There seems to be a potted oleander on the left side.

The front porch of a home of the extended Nicholson family of Nicholson Hollow (top three images) in Shenandoah National Park, Virginia, October 1935.*

The Shenandoah National Park is a narrow strip of supremely lovely wilderness along the edge of the Blue Ridge Mountains in Virginia. It begins at Front Royal, about 75 miles west of Washington, D.C., and ends west of Charlottesville.

The park was authorized by Congress in 1926 and fully established by the end of 1935 — two months after these pictures were taken by Arthur Rothstein for the U.S. Resettlement Administration (later the Farm Security Administration).

In order to create a fully “natural” environment, over 450 families were moved out of the park area under the process of eminent domain. Most were small farmers who had been portrayed in a widely publicized 1933 sociological study as desperately poor, primitive, and cut off from 20th century society.


After they were gone, the Civilian Conservation Corps destroyed their homes and outbuildings. The only structures saved were some log houses and rail fences around Nicholson Hollow.

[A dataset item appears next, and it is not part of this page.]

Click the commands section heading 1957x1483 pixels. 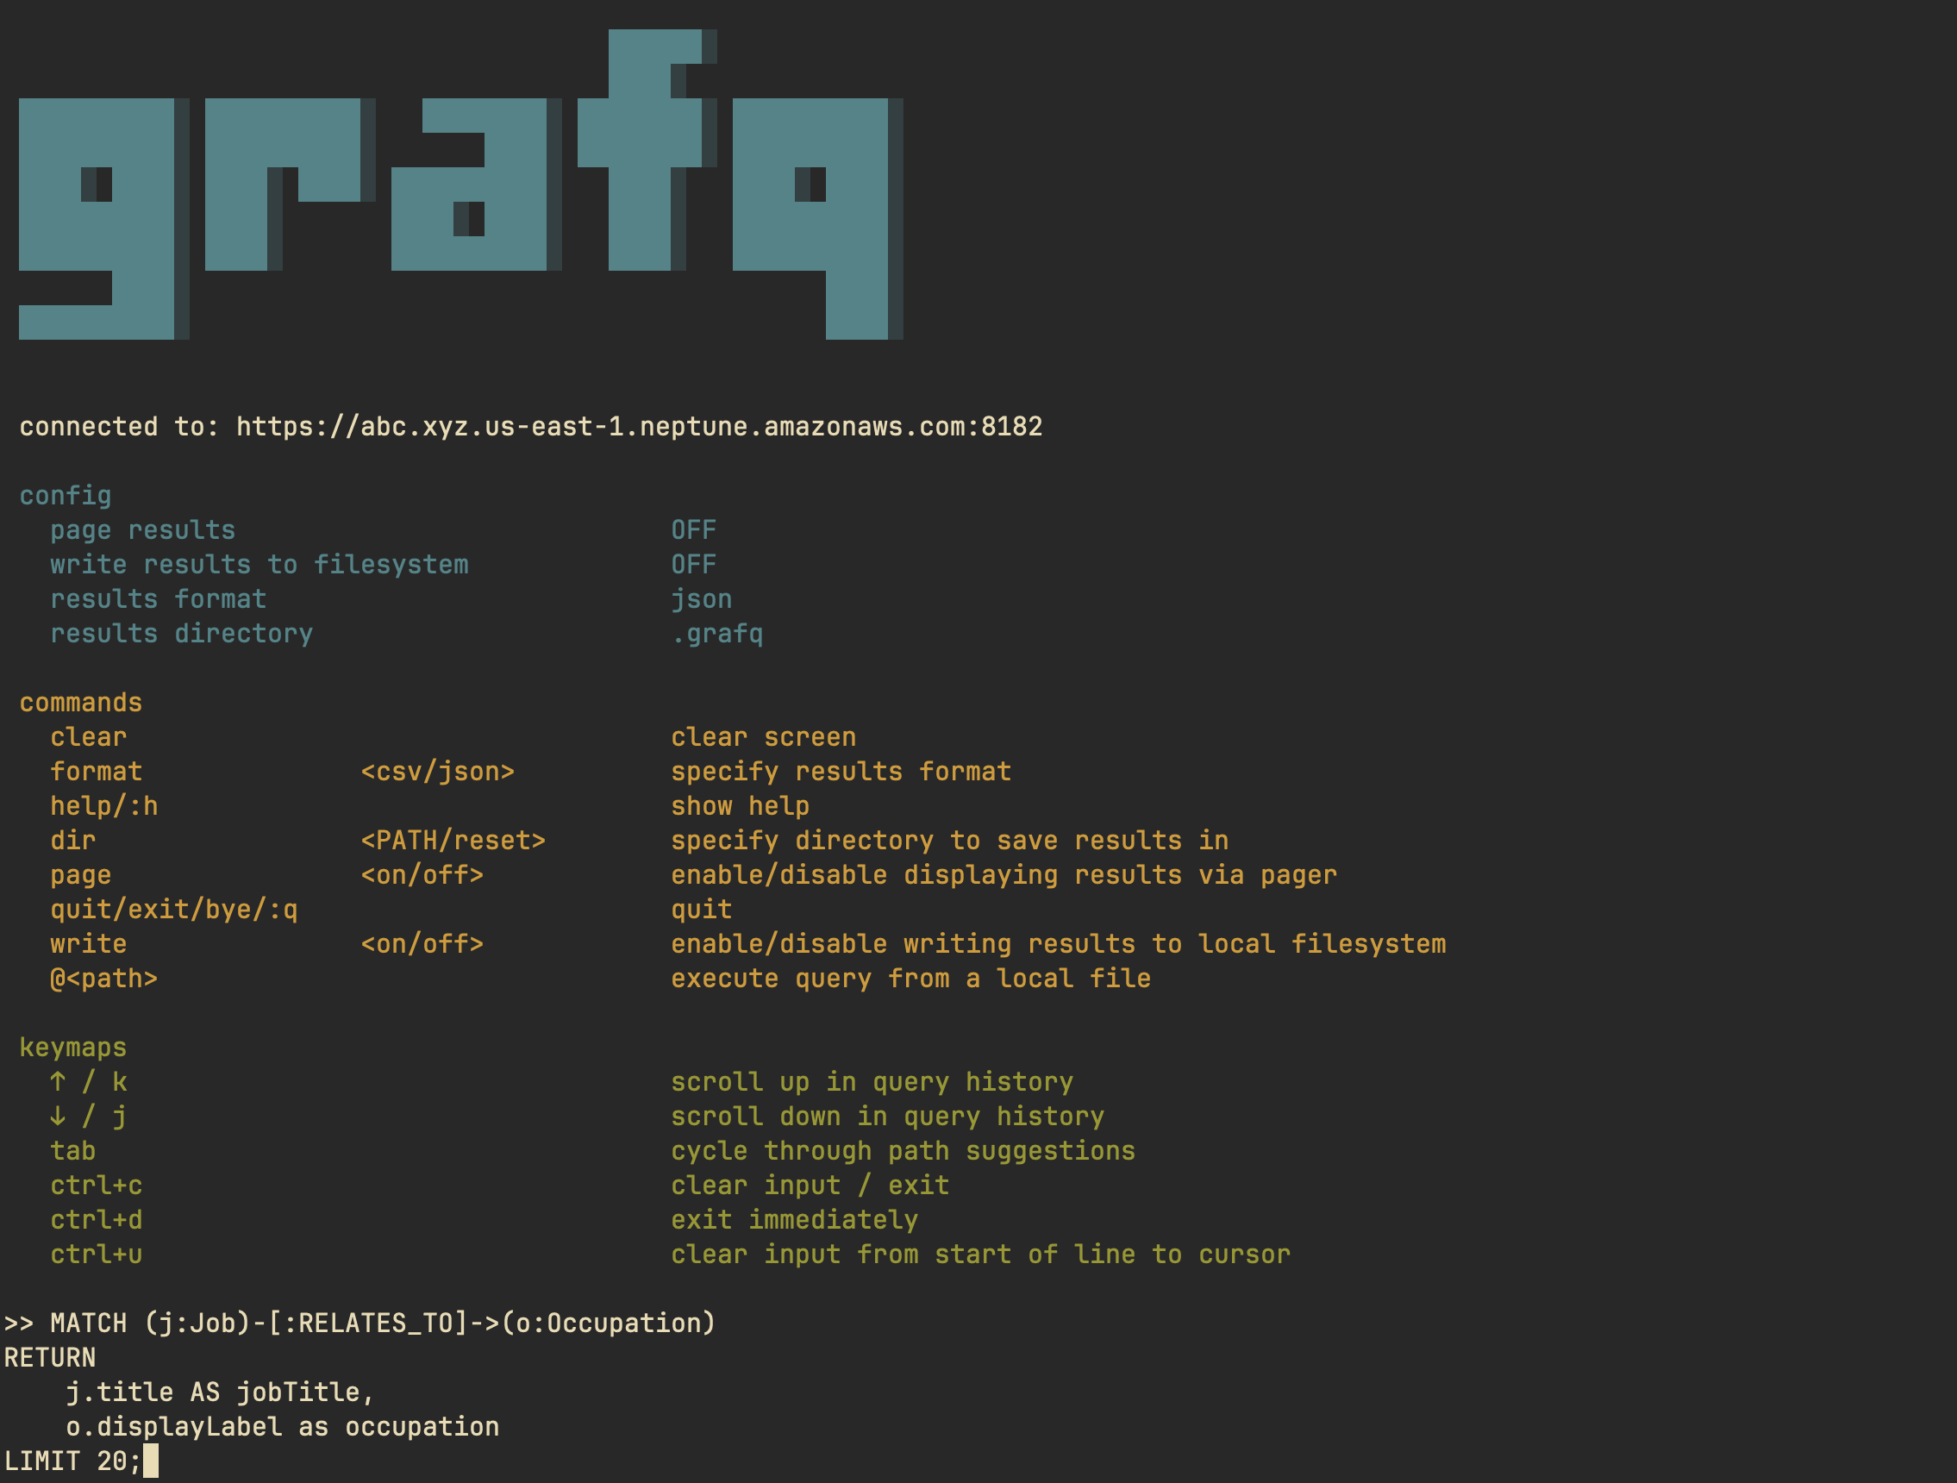tap(81, 702)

In the mid 1990s, the National Park Service sponsored an archaeological survey of 88 pre-park human settlements in Nicholson, Corbin, and Weakley Hollows.**

The findings of the study strongly refuted the earlier claims that the families (who were indeed often poor) were cut off the modern world. Researchers found china plates, mail order toys, 78 RPM record fragments, pharmaceutical bottles, and automobile parts.

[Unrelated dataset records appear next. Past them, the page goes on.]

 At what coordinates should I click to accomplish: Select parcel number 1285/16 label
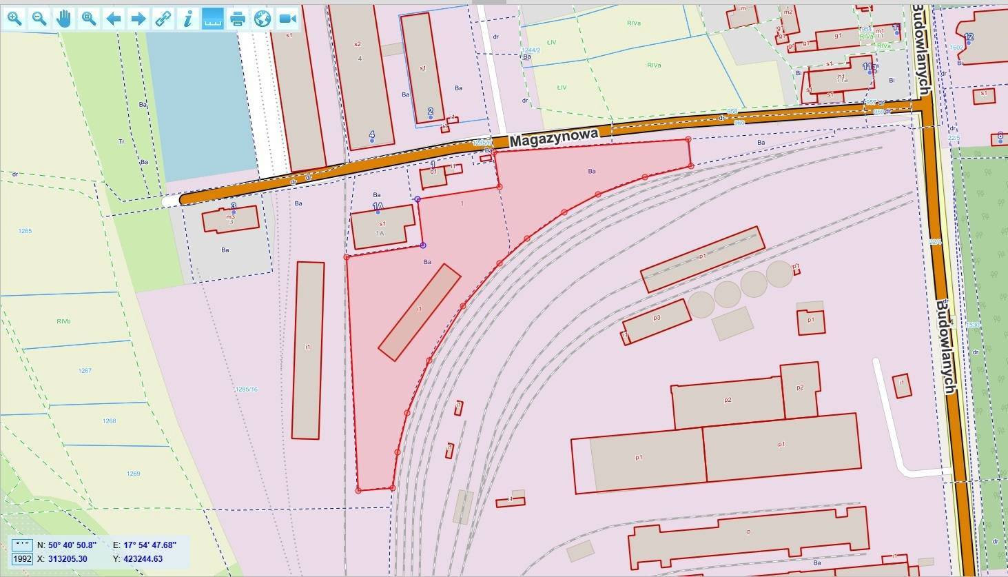pos(246,389)
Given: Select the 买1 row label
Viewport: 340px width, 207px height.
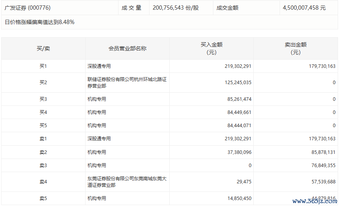Looking at the screenshot, I should (x=43, y=66).
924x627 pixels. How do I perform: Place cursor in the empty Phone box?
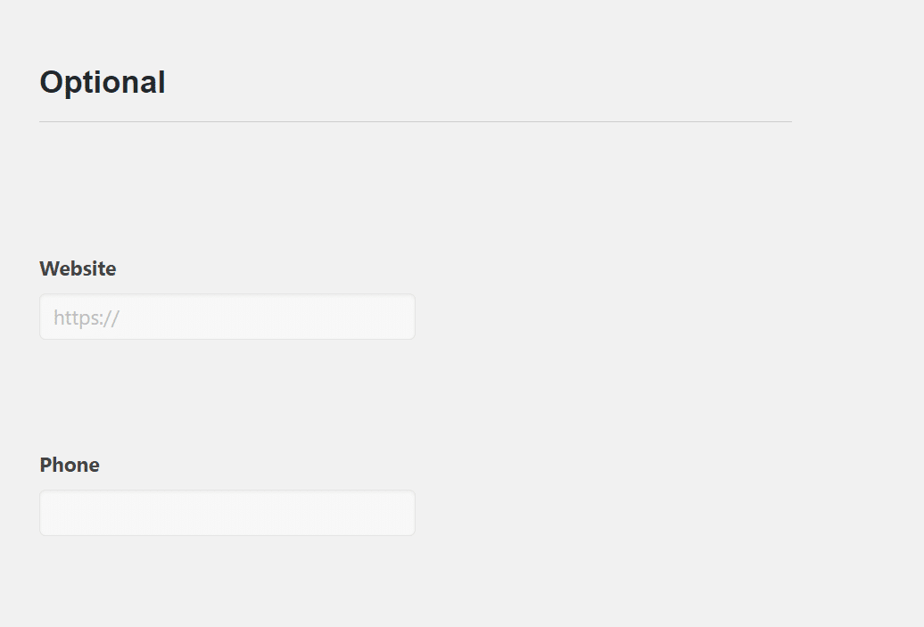[x=227, y=513]
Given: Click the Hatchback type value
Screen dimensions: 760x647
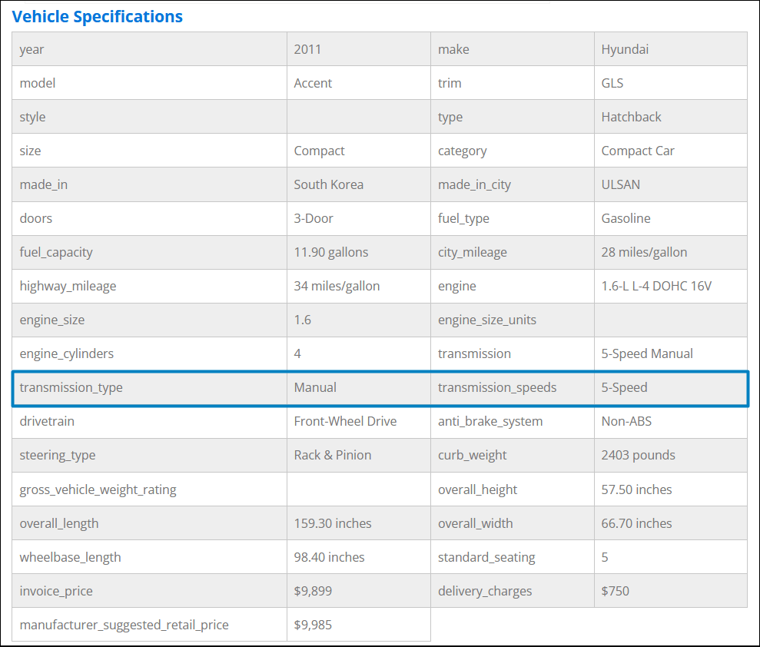Looking at the screenshot, I should click(631, 117).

CorbinPorch view of Corbin Hollow from one house of the Corbin family (above and below).

The Corbins were very hard hit by the Depression-years decline of the nearby Skyland Resort, which had previously given them employment and a market for their crafts.


There are two very good papers on the displaced people of Nicholson and Corbin Hollows on the National Park Service website, here and here.

Corbin Hollow farm, Shenandoah Natl. Park, 1935, LoCAbove: another Corbin Hollow farm.

ViewAbove: an abandoned house in Nicholson Hollow.

More of Rothstein’s Shenandoah images are here. Recording the last days of the park’s human inhabitants was his first assignment with the Resettlement Administration.

*All the photos here by Arthur Rothstein, in 1935, via Library of Congress Prints and Photographs Division.

**In 2000, not long after the study was completed, a forest fire destroyed all but two of the remaining above-ground buildings.